Domenica 20 giugno, ovvero fra poco, tra le 8 alle 21, il popolo della sinistra romana sarà chiamato ai gazebo o al voto online per scegliere il candidato sindaco da schierare nelle prossime elezioni amministrative che si terranno ad ottobre.
Un tempo, sembra passato un secolo, questo appuntamento era profondamente sentito da elettori e simpatizzanti. Lanciate da Romano Prodi nel 2005 per scegliere il candidato della coalizione di centrosinistra alla presidenza del Consiglio (si sarebbe votato l’anno successivo), le primarie, svoltesi in tutta Italia, chiamarono ai gazebo oltre quattro milioni di cittadini (per la cronaca Prodi vinse a mani basse con oltre tre milioni di voti).
Da allora, l’istituto delle primarie è stato, si può dire, la norma per la sinistra e si è ricorso ad esso sia per le elezioni dei segretari del Pd, sia per scegliere i candidati alla presidenza delle Regioni, sia per la scelta del candidato-sindaco. Ma da strumento, possiamo dire, di “democrazia diretta”, ovvero facendo scegliere al proprio “popolo” chi doveva rappresentarlo, oggi si è passati a una manifestazione politica, ad una “chiamata alle armi” di elettori e simpatizzanti.
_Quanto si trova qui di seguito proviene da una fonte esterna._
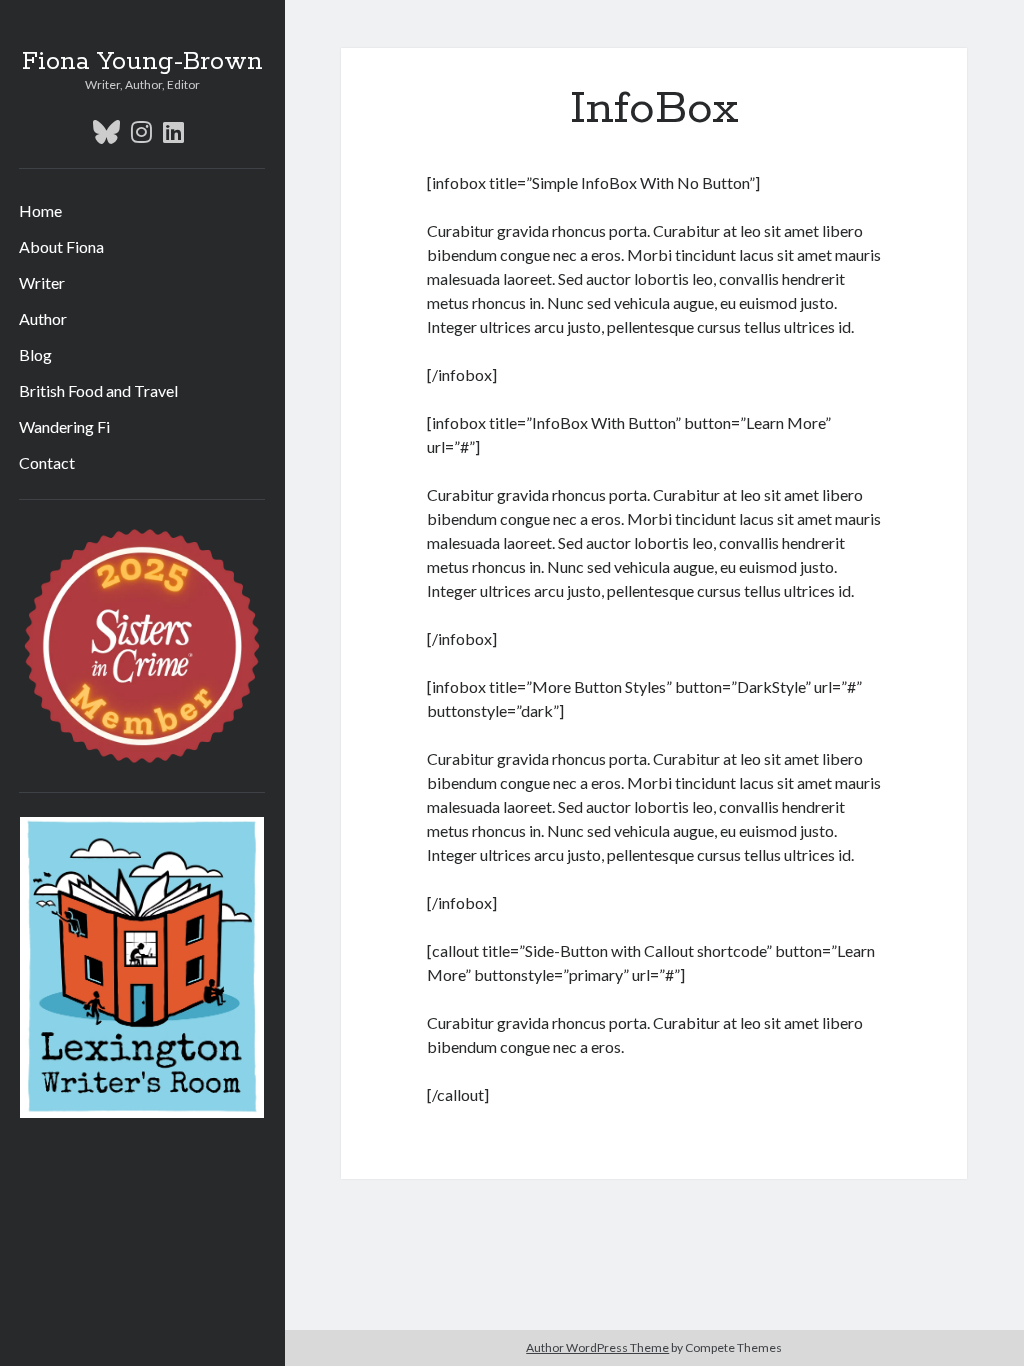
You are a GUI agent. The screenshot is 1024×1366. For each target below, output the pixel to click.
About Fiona (61, 246)
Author (43, 318)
Perché diciamo questo? Perché le primarie, nel tempo, sono diventate per il Pd occasione di scontro fra le correnti del partito, l’una contro l’altra armata, per affermare la propria forza ed avere più potere contrattuale nelle nomine dei ministri e degli altri posti di governo, nonché nell’ampio bosco del sottogoverno. Questo ha fatto sì che i segretari nazionali del Pd, sia pure eletti con un voto popolare, fossero limitati nell’esercizio del loro mandato dalle logiche correntizie. Il che ha provocato spesso le loro dimissioni (ultimo caso quello di Nicola Zingaretti).
Enrico Letta, subentrato senza primarie al presidente della Regione Lazio al Nazareno con il voto quasi unanime della Direzione del partito, ha cercato di tagliare le unghie alle correnti e, per esempio, a Roma ma non solo, ha vietato che ci fossero più esponenti del Pd a contendersi la candidatura a sindaco.
Dunque, le primarie che si terranno domenica nella Capitale, hanno già un vincitore indiscusso: Roberto Gualtieri. L’ex ministro dell’Economia del governo Conte-due, non ha rivali in grado di insidiargli l’investitura. I sei, non ce ne vogliano, che, oltre lui, si presentano al vaglio degli elettori di sinistra non hanno un grande peso elettorale e sono destinati al ruolo di comparse. Questi i loro nomi: Emma Battaglia, Giovanni Caudo, Paolo Ciani, Stefano Fassina, Cristina Grancio e Tobia Zevi.
Al voto si arriva infine tra le polemiche. Il confronto dei sette aspiranti sindaco si è svolto allo “Spin Time”, in via di Santa Croce in Gerusalemme, in un palazzo occupato abusivamente da nove anni, il che ha scatenato le critiche della sindaca Virginia Raggi, dal candidato del Centrodestra Enrico Michetti e da Carlo Calenda, leader di “Azione”. Polemiche che hanno non poco imbarazzato il Pd. Comunque domenica si vota. Non essendoci nessun dubbio su chi sarà il vincitore delle primarie, gli unici dati importanti saranno quelli dell’affluenza al voto (a Torino non è andata molto bene) e sulla percentuale raccolta da Gualtieri.